→ Instruction: From the essay on neighborhood violence below, print word for word the passage starting at "Into my late" and ending at "so much violence.".

══ Text segment ══

Surrounding the benign play violence that us boys were perpetuating, there was a darker and more frightening violence that would occasionally break into our world. Our neighborhood was a working class white enclave that felt more rural than urban even though it was nestled in the middle of downtown, and we had more than our fair share of the problems not only that plague poor urban communities but also those endemic to poor rural areas. Substance abuse abounded in all the colors of the rainbow, from alcohol to heroin to vicodin and percocet to crack.

Domestic and child abuse were rampant. Not only were many of us beaten at home, but we were also frequently witness to public displays of domestic abuse whose brutality was surpassed only by their ostentation. Men beat their wives openly in the street and we as children experienced a kind of confused discomfort, an ambivalent horror. The blasé reaction of other adults witnessing these situations served as our model and so we tried early in life to affect a nonchalant attitude toward brutality.

Into my late adolescence and early adulthood, violence became a different creature entirely. Although my involvement in the Hardcore Punk scene certainly afforded me a lot of opportunities for violence, it would be inaccurate and self-defeating to lay any real blame on my surroundings or the music I was listening to. Truthfully, it was my own fear and insecurity that drove me to so much violence.

═══
══ Provided records ══

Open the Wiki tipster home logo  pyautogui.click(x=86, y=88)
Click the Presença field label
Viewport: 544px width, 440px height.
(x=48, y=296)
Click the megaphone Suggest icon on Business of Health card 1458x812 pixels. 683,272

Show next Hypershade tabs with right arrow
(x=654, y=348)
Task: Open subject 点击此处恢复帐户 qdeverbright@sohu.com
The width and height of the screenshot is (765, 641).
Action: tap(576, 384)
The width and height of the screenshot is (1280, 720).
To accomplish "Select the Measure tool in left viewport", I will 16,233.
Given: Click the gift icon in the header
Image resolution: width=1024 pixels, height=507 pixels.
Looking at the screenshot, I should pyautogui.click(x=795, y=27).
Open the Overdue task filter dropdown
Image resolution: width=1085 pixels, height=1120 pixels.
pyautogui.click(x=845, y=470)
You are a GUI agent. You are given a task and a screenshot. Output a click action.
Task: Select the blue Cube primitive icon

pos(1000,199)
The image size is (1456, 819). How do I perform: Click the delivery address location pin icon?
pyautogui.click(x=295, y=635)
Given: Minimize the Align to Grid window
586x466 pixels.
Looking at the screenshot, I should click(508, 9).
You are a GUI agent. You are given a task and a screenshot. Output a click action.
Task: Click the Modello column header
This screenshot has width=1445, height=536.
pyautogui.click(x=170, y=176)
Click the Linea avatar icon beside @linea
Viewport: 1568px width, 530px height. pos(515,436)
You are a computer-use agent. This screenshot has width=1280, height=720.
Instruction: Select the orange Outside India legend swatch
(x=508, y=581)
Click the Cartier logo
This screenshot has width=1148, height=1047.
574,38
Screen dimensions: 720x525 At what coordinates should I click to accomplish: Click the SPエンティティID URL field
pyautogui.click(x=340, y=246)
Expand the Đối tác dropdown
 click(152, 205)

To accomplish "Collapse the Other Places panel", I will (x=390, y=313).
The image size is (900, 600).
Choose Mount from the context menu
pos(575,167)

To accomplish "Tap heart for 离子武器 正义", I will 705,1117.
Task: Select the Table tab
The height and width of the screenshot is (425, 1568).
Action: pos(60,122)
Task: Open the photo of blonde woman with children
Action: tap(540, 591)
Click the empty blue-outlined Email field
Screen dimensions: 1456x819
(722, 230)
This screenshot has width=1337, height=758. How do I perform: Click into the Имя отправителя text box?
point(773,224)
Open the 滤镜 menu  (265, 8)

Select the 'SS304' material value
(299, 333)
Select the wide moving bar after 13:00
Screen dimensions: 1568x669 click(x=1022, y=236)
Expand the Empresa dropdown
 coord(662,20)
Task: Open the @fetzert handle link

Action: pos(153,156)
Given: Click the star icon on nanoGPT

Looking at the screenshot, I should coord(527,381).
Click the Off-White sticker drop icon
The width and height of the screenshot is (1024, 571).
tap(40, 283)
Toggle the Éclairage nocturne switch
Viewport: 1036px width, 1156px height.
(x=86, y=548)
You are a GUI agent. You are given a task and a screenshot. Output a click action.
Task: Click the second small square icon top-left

═══

→ Solution:
Into my late adolescence and early adulthood, violence became a different creature entirely. Although my involvement in the Hardcore Punk scene certainly afforded me a lot of opportunities for violence, it would be inaccurate and self-defeating to lay any real blame on my surroundings or the music I was listening to. Truthfully, it was my own fear and insecurity that drove me to so much violence.